There are many extension and cipher suites a implementation can choose to use. According to
the RFC, there are many valid combinations. But in reality, browser vendors tend to use
fixed combinations, and these combinations can be used identify if the request is from a
certain browser or an automated script. The digest of this combination is called a TLS
fingerprints. The most common digesting method is called JA3.
Similar to TLS, there are a few settings in http/2 connection can be used to identify the source of a request. The most commonly used digesting method is proposed by Akamai, and called the Akamai http2 fingerprint.
To learn the details of TLS and http2 fingerprinting, you can read these great articles from lwthiker:
https://lwthiker.com/networks/2022/06/17/tls-fingerprinting.html
https://lwthiker.com/networks/2022/06/17/http2-fingerprinting.html
The format of JA3 and Akamai digest is briefly discussed below.
http/3¶
As of http/3, the newest version of http. Basically, it’s http/2 reimplemented over QUIC, thus it can be fingerprinted in a similar way with http/2.

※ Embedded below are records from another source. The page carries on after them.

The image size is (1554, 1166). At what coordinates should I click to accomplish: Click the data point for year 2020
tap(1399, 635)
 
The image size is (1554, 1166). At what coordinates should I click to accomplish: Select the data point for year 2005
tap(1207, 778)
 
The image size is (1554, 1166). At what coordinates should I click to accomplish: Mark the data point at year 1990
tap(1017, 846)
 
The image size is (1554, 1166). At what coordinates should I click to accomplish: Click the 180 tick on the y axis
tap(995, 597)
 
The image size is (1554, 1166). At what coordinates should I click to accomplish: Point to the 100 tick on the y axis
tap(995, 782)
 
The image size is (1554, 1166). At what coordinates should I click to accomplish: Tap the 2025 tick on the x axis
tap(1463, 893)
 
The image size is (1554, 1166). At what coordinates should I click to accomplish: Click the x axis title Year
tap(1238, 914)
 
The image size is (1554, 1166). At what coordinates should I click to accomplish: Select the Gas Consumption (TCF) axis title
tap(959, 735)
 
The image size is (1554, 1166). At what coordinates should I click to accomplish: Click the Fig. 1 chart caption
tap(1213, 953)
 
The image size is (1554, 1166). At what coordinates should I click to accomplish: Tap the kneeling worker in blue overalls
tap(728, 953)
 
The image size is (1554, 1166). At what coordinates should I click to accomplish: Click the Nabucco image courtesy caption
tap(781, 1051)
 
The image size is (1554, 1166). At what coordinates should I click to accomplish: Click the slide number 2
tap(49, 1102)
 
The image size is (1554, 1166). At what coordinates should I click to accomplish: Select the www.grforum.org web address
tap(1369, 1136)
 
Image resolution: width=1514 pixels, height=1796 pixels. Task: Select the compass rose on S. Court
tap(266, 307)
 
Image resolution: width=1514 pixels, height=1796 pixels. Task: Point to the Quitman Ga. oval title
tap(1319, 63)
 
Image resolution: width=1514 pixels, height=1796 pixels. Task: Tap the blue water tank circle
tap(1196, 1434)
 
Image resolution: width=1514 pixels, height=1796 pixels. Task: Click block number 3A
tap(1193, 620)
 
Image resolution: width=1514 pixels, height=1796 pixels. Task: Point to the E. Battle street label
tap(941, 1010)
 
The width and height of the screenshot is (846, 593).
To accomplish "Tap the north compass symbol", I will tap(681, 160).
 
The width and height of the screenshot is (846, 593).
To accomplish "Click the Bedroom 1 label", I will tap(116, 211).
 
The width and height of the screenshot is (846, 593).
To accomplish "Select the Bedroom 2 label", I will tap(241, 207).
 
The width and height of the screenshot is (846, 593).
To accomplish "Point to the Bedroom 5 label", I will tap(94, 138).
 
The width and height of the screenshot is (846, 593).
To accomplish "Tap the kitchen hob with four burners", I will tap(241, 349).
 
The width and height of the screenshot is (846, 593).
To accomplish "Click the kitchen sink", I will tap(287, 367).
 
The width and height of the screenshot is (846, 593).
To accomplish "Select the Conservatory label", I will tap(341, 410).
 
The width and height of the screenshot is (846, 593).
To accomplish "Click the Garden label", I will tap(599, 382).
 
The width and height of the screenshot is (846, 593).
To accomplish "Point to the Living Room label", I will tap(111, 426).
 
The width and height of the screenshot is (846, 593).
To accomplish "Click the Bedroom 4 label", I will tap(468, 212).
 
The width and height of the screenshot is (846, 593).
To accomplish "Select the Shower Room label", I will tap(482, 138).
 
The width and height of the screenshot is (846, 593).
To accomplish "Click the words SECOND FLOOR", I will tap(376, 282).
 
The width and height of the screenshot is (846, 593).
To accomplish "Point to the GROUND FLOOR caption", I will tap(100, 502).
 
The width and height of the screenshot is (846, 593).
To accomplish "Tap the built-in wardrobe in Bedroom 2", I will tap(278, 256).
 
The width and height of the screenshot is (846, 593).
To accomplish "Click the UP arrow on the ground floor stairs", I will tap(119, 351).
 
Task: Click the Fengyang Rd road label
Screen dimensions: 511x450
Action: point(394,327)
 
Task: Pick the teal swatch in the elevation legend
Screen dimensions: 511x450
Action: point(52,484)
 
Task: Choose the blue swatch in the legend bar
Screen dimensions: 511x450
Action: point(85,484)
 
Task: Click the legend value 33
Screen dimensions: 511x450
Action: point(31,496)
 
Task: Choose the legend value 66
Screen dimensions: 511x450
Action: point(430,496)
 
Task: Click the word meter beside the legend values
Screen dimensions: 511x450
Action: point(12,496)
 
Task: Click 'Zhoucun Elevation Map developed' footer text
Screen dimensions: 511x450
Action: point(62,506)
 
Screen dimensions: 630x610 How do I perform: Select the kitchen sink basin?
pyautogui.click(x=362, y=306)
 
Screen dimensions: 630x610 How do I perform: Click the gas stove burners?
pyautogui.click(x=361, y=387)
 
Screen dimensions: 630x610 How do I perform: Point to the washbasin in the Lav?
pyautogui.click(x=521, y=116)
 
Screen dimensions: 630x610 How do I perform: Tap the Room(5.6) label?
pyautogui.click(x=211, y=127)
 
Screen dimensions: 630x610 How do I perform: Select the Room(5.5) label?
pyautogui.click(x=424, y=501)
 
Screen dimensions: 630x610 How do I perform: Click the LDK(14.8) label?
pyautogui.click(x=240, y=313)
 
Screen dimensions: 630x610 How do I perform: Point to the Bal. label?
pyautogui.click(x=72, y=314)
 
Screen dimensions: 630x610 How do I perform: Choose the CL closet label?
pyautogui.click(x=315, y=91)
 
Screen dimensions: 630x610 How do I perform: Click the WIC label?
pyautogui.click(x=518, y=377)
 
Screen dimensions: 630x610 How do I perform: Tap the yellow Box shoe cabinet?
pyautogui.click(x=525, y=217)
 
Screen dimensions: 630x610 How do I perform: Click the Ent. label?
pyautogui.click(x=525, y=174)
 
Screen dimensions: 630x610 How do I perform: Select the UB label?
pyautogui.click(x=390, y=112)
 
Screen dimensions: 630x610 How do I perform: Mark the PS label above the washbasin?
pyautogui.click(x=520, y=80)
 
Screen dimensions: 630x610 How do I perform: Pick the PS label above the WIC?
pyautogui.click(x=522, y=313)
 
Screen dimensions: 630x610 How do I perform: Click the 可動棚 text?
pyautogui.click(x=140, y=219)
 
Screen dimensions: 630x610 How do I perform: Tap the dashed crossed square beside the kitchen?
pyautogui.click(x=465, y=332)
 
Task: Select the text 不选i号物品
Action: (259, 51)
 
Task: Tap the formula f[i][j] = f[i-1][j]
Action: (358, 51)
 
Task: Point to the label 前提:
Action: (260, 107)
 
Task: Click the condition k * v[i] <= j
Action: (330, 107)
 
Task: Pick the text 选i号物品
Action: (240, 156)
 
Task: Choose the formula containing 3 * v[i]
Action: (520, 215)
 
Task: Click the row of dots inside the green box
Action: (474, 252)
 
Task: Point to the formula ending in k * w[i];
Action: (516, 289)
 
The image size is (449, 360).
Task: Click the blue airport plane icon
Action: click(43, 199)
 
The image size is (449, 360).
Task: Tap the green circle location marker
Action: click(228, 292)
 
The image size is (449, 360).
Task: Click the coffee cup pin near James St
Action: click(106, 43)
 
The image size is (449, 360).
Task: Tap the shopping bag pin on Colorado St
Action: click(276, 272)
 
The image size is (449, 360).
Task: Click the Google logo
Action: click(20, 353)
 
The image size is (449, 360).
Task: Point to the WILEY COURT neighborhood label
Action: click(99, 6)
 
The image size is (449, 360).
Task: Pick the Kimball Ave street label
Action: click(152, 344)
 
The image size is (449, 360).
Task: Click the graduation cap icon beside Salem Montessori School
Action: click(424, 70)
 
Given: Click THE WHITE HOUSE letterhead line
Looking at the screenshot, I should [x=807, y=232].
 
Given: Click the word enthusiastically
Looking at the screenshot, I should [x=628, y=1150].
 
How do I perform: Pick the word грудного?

Http/3 fingerprints has not yet been publicly exploited and reported. But given the rapidly increasing marketshare of http/3(35% of internet traffic), it is expected that some strict WAF vendors have begun to utilize http/3 fingerprinting.
It has also been noticed by many users, that, for a lot of sites, there is less or even none detection when using http/3.
To check your browser’s http3 & quic fingerprints, you can visit our http/3 & quic fingerprints API page.
curl_cffi provides TLS and http/2 impersonation and http/3 protocol. Http/3 fingerprints
support and UDP proxy support has been added in v0.15.